Geruch, Konsistenz und Verträglichkeit
Meiner Meinung nach riecht der Rasierschaum wie jeder andere, egal ob Markenname oder nicht. Irgendwie scheint das wohl ein extra Rasierschaum-Aroma zu sein. Der Schaum selbst fühlt sich sehr weich und zart an. Er lässt sich gut auftragen und fühlt sich im Gesicht sehr angenehm an. Vertragen tue ich den Schaum und die Rasur auch ganz gut. Was ich aber dennoch beklage sind kleine Pickelchen die ich ein bis zwei Tage nach der Rasur am Halsbereich habe. Dies liegt aber wohl an der sehr empfindlichen Haut.
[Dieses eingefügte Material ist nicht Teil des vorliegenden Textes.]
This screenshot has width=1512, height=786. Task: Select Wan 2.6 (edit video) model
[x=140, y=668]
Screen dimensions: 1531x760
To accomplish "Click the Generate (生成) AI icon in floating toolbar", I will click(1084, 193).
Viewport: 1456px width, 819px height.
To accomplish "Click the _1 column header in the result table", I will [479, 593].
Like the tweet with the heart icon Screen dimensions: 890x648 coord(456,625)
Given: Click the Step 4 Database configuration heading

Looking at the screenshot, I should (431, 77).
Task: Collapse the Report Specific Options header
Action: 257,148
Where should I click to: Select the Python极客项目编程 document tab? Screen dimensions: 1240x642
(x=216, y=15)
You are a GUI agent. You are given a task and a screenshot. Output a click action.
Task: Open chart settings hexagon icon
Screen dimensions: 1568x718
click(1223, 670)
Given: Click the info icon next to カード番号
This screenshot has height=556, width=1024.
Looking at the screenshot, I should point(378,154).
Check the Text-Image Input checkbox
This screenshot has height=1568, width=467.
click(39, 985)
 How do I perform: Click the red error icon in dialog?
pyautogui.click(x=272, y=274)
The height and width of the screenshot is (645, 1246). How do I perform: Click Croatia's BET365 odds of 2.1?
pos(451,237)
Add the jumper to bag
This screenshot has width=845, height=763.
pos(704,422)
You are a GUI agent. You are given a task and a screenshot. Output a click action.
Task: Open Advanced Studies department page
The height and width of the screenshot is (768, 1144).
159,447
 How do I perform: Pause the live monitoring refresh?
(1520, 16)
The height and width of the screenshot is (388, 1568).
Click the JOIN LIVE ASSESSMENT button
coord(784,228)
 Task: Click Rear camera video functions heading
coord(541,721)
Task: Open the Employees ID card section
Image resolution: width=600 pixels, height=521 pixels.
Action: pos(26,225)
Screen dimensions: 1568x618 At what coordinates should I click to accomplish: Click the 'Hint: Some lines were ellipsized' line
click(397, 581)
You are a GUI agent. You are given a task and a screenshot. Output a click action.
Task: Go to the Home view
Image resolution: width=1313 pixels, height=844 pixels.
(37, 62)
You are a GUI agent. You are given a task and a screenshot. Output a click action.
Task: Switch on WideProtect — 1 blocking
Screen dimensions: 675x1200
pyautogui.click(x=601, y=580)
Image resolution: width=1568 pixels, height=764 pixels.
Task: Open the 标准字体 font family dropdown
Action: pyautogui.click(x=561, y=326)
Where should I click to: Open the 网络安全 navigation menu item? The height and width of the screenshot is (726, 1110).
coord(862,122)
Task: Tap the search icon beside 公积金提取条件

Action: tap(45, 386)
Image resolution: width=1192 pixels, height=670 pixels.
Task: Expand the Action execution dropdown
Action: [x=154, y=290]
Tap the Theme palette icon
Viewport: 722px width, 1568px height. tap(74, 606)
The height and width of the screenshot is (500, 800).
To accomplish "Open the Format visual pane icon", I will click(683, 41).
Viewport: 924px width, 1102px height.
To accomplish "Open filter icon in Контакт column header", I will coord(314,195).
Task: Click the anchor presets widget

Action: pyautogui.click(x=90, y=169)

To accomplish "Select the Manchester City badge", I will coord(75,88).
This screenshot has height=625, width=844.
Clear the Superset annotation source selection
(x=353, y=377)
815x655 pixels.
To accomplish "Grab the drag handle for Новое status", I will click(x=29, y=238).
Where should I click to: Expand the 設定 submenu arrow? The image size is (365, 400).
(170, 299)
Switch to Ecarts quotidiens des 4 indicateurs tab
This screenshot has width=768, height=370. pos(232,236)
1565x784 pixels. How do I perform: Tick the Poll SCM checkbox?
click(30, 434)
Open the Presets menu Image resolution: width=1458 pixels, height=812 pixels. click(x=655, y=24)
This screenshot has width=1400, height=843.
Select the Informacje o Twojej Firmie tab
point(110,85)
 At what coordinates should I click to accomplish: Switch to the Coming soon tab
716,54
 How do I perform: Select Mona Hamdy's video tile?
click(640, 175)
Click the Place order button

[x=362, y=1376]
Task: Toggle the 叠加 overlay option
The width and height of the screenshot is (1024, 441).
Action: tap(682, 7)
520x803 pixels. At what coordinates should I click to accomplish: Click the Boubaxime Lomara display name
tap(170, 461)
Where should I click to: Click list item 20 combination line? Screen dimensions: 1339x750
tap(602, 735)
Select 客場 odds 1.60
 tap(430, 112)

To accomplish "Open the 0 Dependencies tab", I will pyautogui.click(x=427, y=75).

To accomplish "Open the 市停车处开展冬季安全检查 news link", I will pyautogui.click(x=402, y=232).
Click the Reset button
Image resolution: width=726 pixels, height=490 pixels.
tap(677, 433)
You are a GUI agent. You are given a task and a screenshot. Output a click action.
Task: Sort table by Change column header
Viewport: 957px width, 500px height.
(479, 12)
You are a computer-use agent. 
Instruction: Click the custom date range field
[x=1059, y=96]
Ansonsten gibt es keine Probleme mit der Verträglichkeit.
Schlusswort !!!
Die 300ml reichen bei mir sehr lange. Da ich mich nur 1 Mal die Woche rasiere, ich trage gerne mal einen drei Tage Bart, komme ich mit einer Flasche Rasierschaum schon bis zu einem Monat hin. Leider habe ich auch manchmal einen Mitbenutzer. Wenn das Rasiergel meiner Freundin mal wieder zu Ende ist und sie vergessen hat neues zu kaufen, dann vergreift sie sich einfach an meinem. Da leidet dann manchmal die Dauer der Lebenszeit. Sie ist aber auch zufrieden mit dem Rasiergel und so scheint es für alle Körperregionen, die man sich nur denken kann, voll in Ordnung zu sein.
Ich vergebe daher eine gute Benotung und ebenso eine Empfehlung.